Entries taken from a collection
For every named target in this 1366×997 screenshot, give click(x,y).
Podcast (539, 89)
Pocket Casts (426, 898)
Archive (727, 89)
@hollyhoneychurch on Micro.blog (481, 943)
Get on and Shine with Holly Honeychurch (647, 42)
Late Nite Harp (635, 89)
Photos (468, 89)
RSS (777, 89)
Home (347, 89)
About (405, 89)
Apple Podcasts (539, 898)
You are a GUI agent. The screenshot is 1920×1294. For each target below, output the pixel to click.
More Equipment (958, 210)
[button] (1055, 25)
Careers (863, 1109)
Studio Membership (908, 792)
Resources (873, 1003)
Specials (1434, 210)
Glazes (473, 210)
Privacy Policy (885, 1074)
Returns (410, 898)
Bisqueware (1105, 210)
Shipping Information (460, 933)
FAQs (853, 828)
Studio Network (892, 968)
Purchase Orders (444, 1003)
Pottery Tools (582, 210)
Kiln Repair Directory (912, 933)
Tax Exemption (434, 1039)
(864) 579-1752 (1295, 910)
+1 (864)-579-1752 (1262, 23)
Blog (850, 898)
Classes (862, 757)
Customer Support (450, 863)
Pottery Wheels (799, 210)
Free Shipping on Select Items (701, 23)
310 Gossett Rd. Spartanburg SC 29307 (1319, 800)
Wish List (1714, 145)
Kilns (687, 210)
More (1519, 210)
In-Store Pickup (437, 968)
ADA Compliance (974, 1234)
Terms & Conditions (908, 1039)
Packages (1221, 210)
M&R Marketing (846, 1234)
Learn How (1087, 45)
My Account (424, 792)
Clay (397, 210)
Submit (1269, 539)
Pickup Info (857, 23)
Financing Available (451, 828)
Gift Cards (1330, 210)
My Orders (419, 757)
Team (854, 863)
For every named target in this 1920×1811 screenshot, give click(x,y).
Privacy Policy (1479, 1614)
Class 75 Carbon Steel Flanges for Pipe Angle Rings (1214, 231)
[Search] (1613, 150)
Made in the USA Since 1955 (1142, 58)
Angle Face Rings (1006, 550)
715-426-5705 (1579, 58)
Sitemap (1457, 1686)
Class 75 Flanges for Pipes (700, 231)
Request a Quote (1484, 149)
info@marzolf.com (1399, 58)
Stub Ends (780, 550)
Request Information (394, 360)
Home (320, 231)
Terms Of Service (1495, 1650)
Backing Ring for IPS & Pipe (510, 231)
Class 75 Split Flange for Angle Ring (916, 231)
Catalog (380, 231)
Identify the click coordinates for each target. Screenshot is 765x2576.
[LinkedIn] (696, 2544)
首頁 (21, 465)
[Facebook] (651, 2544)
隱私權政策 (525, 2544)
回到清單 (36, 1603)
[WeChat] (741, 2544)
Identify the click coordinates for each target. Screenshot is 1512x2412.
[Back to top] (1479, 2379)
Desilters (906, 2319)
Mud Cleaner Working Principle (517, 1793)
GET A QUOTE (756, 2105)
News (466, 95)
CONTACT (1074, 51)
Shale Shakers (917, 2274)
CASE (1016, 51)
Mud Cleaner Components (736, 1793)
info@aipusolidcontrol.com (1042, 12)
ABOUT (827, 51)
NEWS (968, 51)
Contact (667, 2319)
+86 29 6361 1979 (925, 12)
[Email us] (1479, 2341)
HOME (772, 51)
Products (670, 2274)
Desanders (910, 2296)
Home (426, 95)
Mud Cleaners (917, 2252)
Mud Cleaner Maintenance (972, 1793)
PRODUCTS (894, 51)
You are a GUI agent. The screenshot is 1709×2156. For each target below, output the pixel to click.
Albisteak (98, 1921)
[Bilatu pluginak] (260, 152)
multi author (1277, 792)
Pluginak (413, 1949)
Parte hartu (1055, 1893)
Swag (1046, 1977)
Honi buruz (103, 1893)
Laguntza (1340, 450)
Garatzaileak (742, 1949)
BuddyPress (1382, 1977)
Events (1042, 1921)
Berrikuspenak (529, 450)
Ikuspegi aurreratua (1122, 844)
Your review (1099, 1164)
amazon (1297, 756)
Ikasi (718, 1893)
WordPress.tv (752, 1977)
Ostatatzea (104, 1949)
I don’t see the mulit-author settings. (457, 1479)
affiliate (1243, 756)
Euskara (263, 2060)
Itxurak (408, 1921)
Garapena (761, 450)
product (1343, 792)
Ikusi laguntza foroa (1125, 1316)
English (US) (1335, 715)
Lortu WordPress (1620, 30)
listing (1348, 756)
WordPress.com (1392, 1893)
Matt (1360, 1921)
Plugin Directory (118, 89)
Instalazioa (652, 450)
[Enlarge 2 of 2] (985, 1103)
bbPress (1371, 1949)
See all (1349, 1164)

Try it:
Of the entries listed above, reproduce only the lines starting at the line containing "Angle Face Rings (1006, 550)" and ending at the line containing "Class 75 Split". Include both, exactly as they stand.

Task solution:
Angle Face Rings (1006, 550)
715-426-5705 (1579, 58)
Sitemap (1457, 1686)
Class 75 Flanges for Pipes (700, 231)
Request a Quote (1484, 149)
info@marzolf.com (1399, 58)
Stub Ends (780, 550)
Request Information (394, 360)
Home (320, 231)
Terms Of Service (1495, 1650)
Backing Ring for IPS & Pipe (510, 231)
Class 75 Split Flange for Angle Ring (916, 231)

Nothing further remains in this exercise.